(EXERCISE DIRECTIONS):
In the lines below, look for "click". Copy each line where it appears.

(ENTRIES SUPPLIED):
......

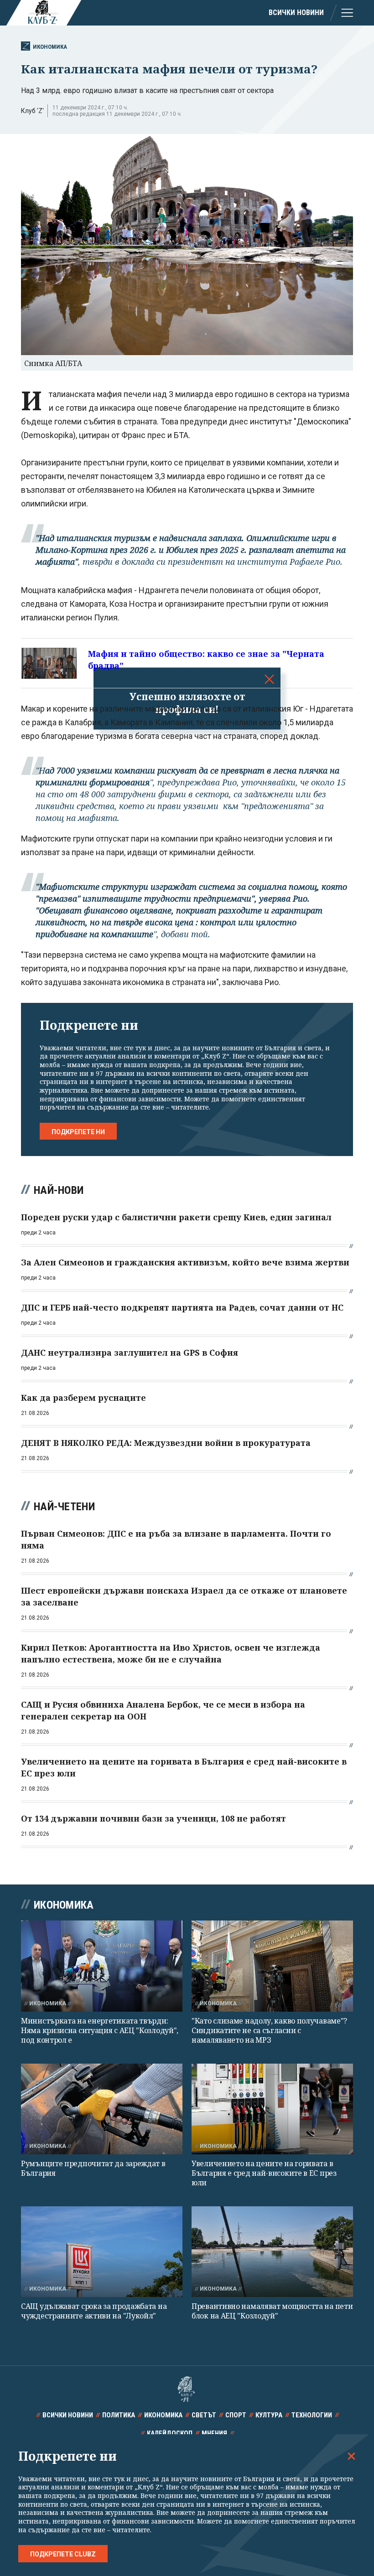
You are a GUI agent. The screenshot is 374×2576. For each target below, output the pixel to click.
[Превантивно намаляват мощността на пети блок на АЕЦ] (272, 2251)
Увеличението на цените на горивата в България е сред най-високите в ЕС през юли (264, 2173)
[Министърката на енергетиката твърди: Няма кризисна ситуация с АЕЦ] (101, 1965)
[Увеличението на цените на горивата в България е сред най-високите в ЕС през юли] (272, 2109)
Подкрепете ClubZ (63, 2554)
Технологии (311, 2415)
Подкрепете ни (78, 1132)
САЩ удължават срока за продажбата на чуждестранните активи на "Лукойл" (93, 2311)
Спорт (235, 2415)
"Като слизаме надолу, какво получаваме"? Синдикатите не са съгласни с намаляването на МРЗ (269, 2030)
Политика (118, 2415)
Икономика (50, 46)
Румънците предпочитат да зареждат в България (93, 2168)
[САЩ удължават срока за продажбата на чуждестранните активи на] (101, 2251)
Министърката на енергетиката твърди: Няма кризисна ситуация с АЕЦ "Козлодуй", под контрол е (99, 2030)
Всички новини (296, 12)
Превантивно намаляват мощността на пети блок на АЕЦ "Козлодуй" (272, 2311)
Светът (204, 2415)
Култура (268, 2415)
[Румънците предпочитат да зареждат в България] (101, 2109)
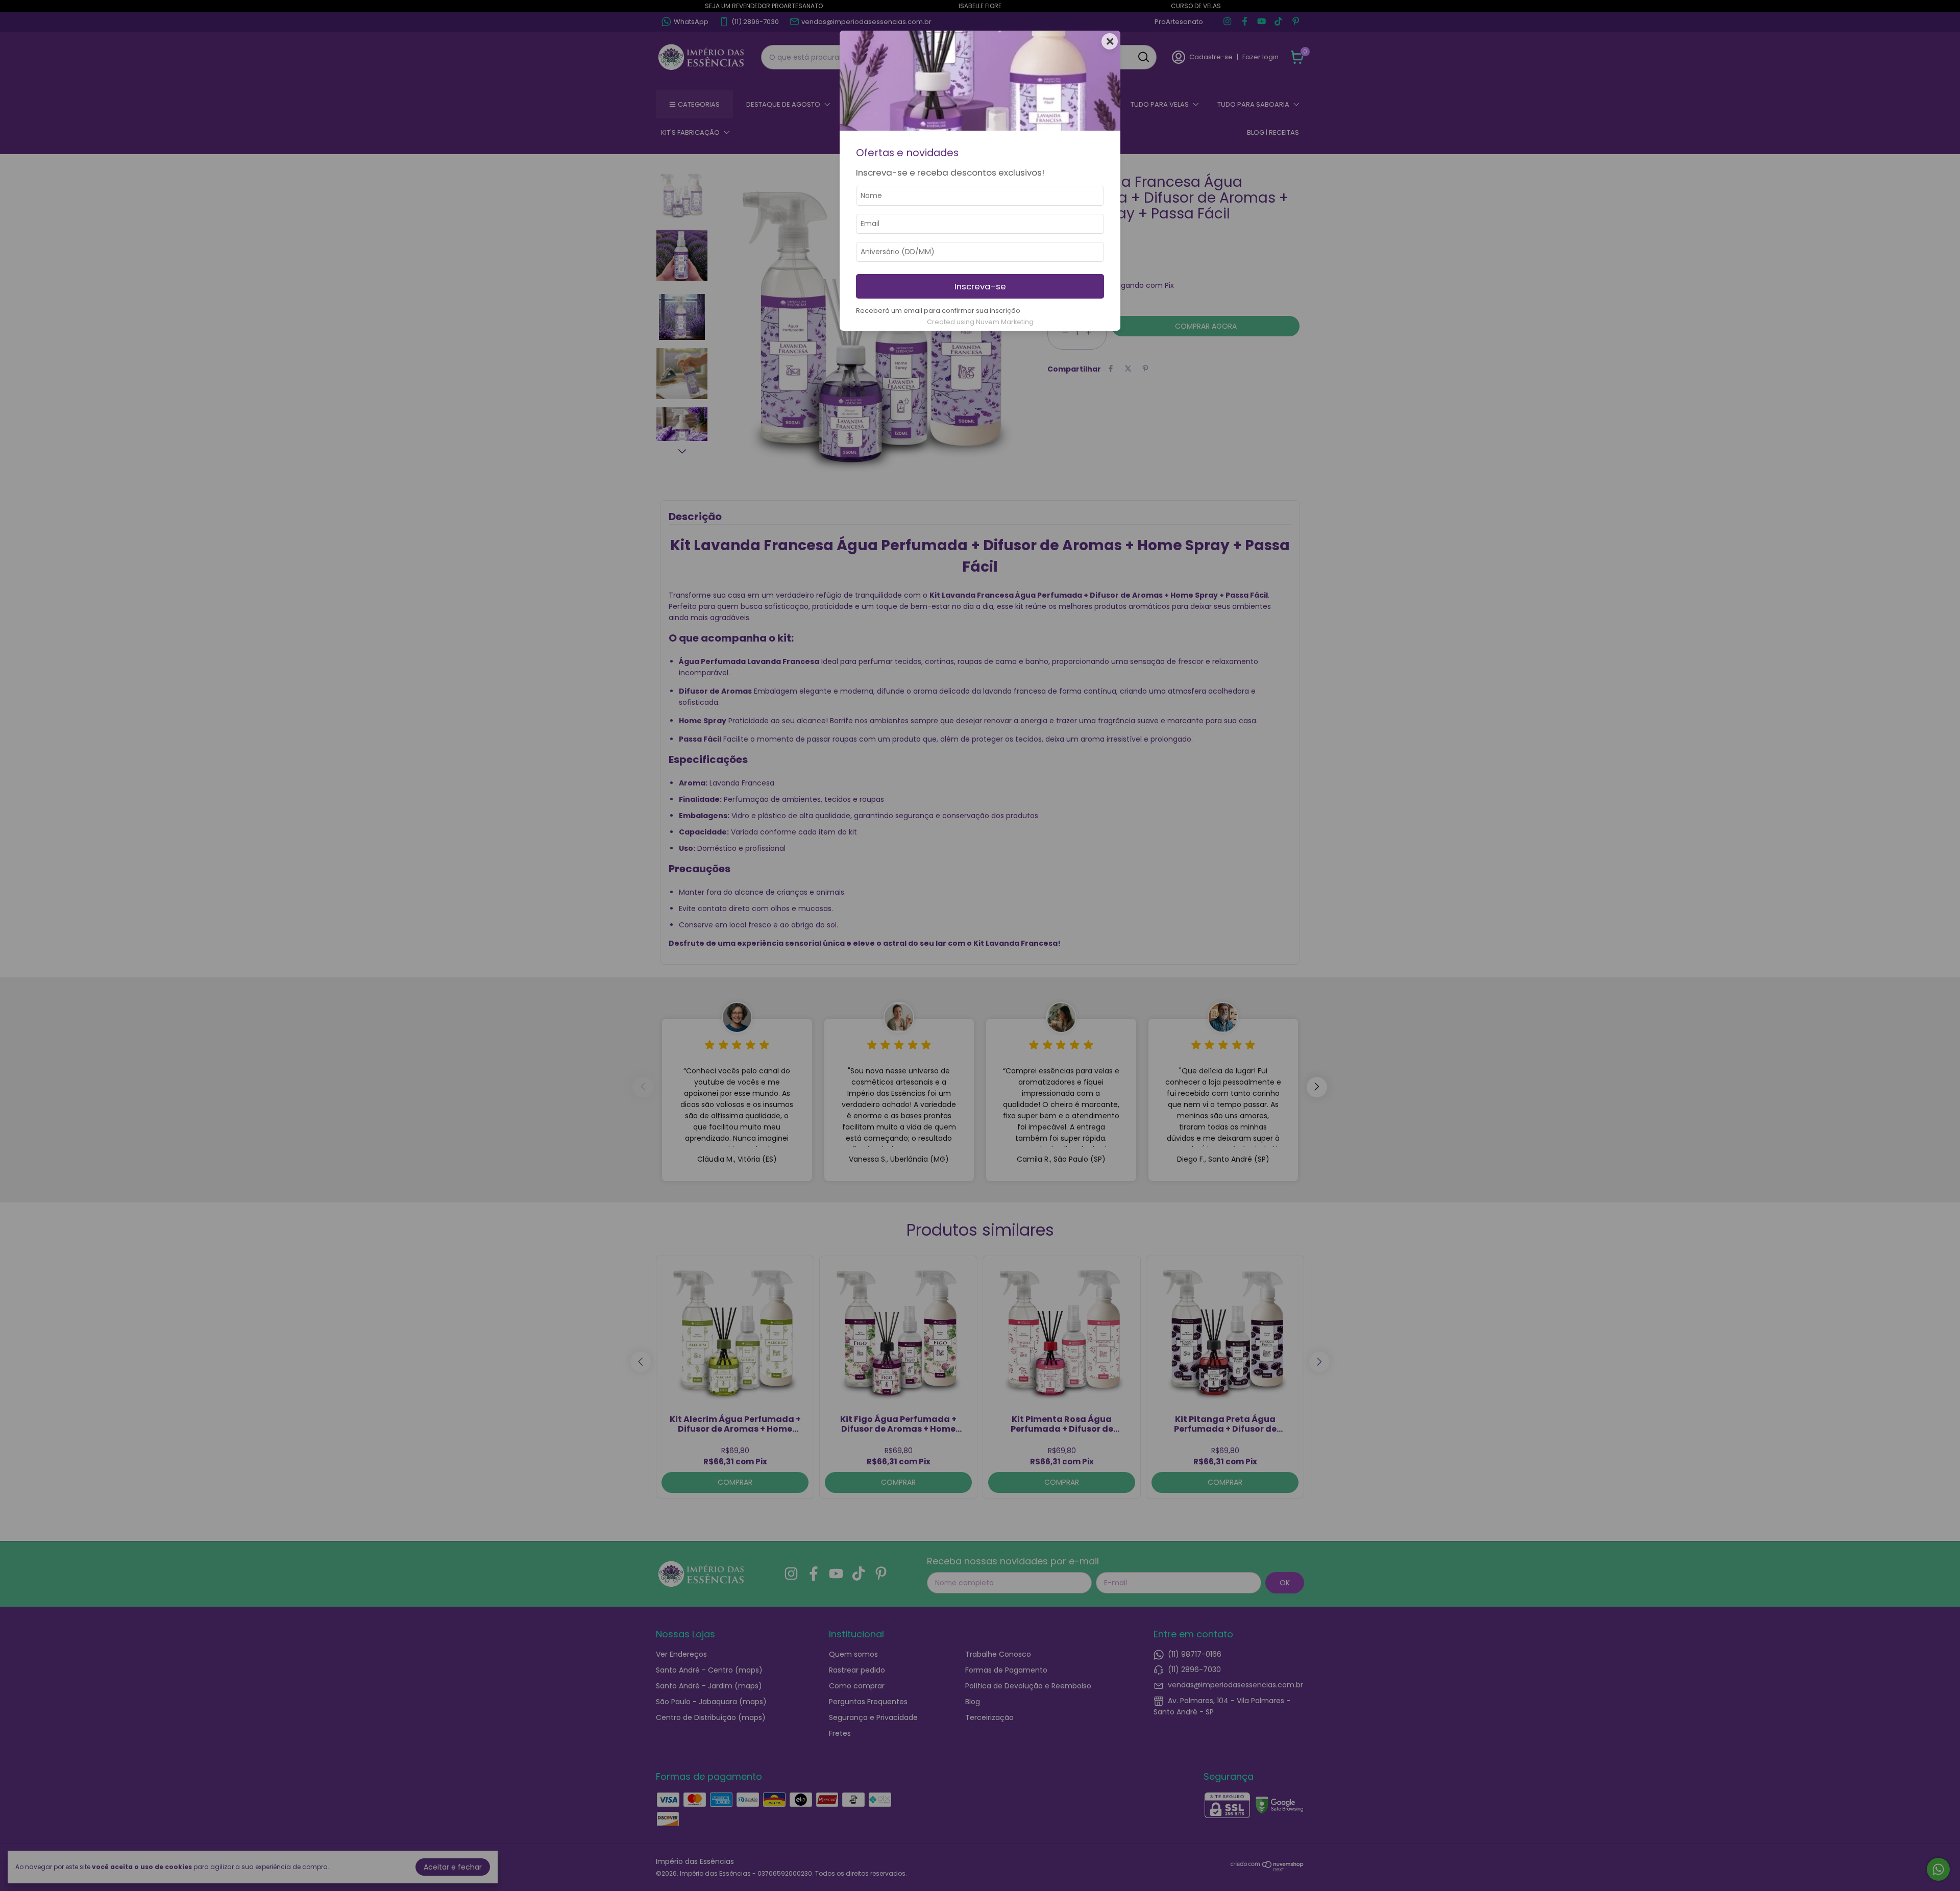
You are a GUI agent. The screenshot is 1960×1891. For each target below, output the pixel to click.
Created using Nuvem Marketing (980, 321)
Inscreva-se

......

(TASK OUTPUT):
You are a GUI agent. The screenshot is 374×2576. For each target below, output the pixel to click.
You are a GUI agent. The screenshot is 1960×1891. For each target below, output the pixel to click.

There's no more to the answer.